Thabo Mbeki - Early Life

Early Life

Born and raised in Mbewuleni, what is now the Eastern Cape province of South Africa, Mbeki is one of four children of Epainette and Govan Mbeki. His father was a stalwart of the African National Congress (ANC) and the South African Communist Party. He is a native Xhosa speaker. His parents were both teachers and activists in a rural area of ANC strength, and Mbeki describes himself as "born into the struggle"; a portrait of Karl Marx sat on the family mantelpiece, and a portrait of Mohandas Gandhi was on the wall.

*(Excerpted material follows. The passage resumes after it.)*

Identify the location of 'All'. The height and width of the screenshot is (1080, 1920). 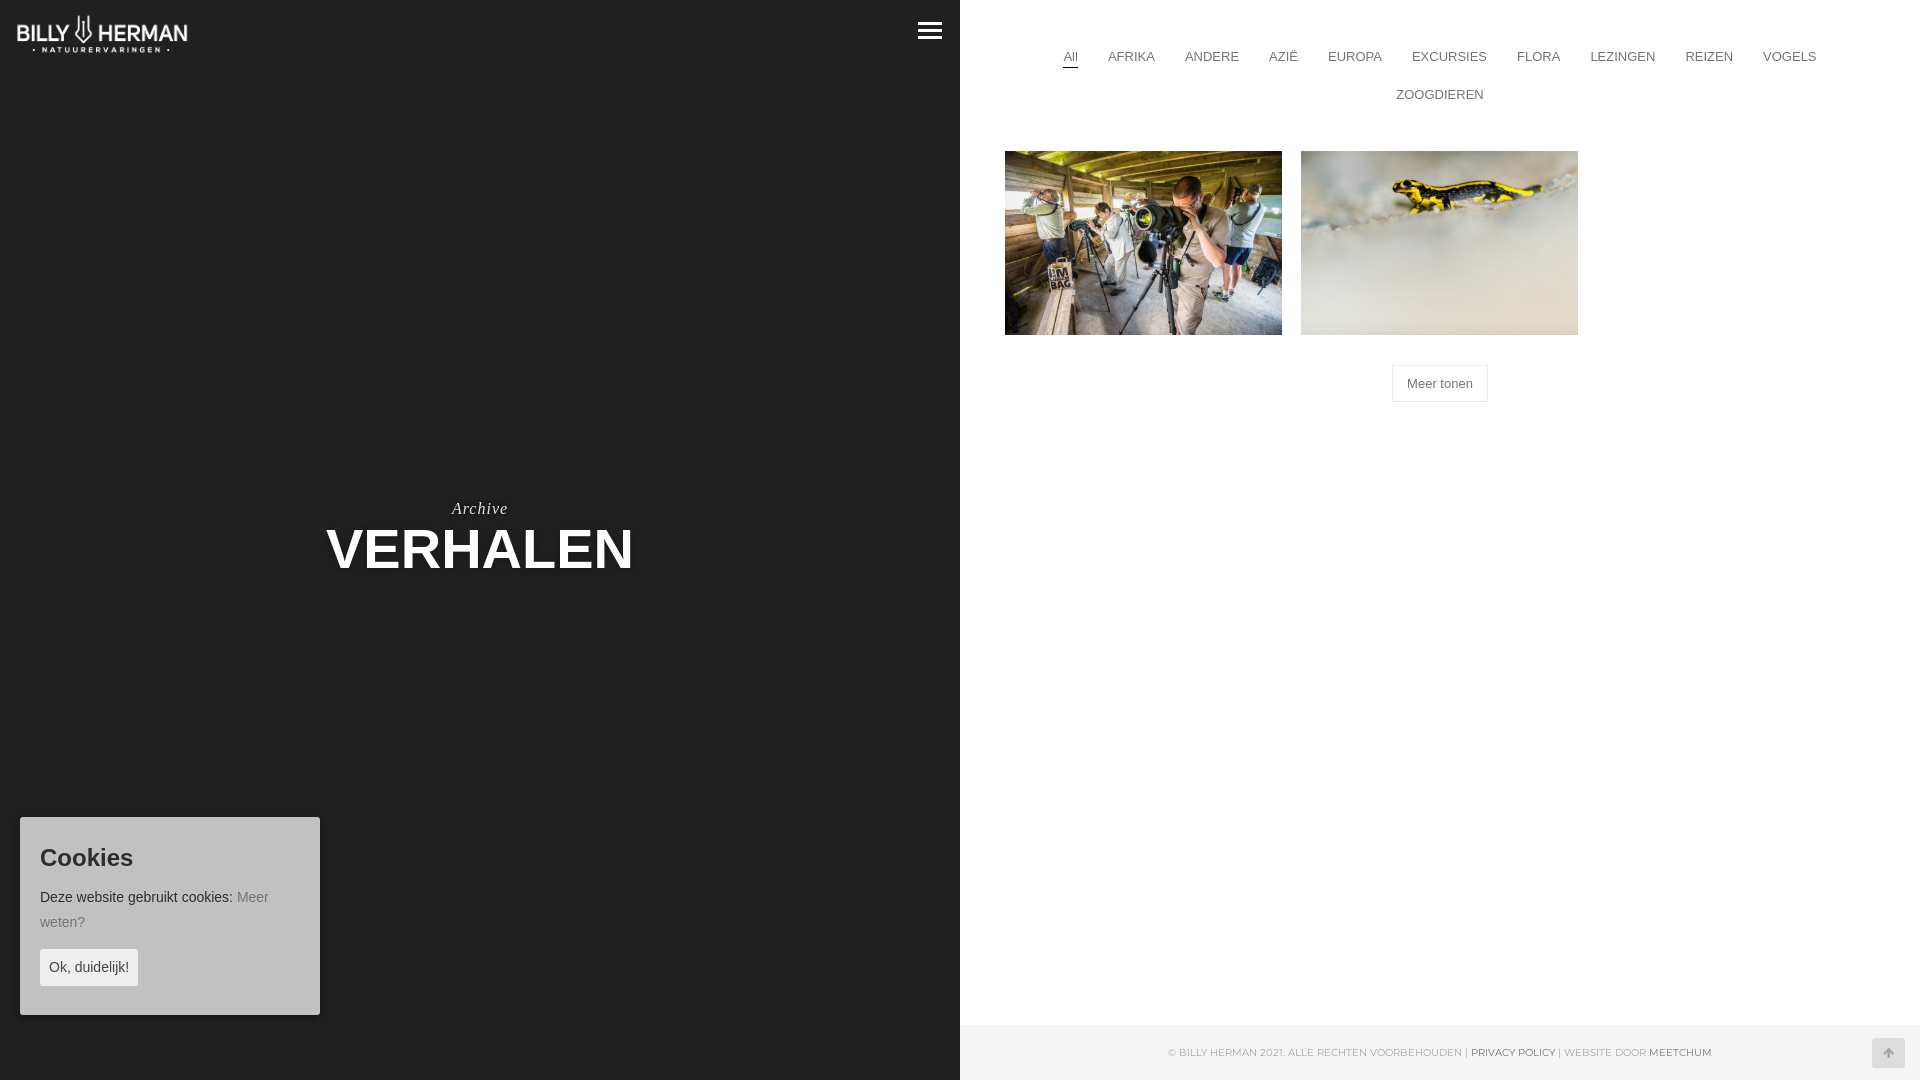
(1069, 55).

Mbeki attended primary school in Idutywa and Butterworth and acquired a high school education at Lovedale, Alice. In 1959, he was expelled from school as a result of student strikes and forced to continue studies at home. In the same year, he sat for matriculation examinations at St. John's High School, Umtata. In the ensuing years, he completed British A-levels examinations and undertook an economics degree as an external student with the University of London. During this time, the ANC was banned and Mbeki was involved in underground activities in the Pretoria-Witwatersrand area. He was also involved in mobilising students in support of the ANC call for a stay at home to be held in protest of South Africa's becoming a republic.

In December 1961, Mbeki was elected secretary of the African Students' Association. In the following year, he left South Africa on instructions of the ANC.

Govan Mbeki had come to the rural Eastern Cape as a political activist after earning two university degrees; he urged his family to make the ANC their family, and of his children, Thabo Mbeki is the one who most clearly followed that instruction, joining the party at age 14 and devoting his life to it thereafter.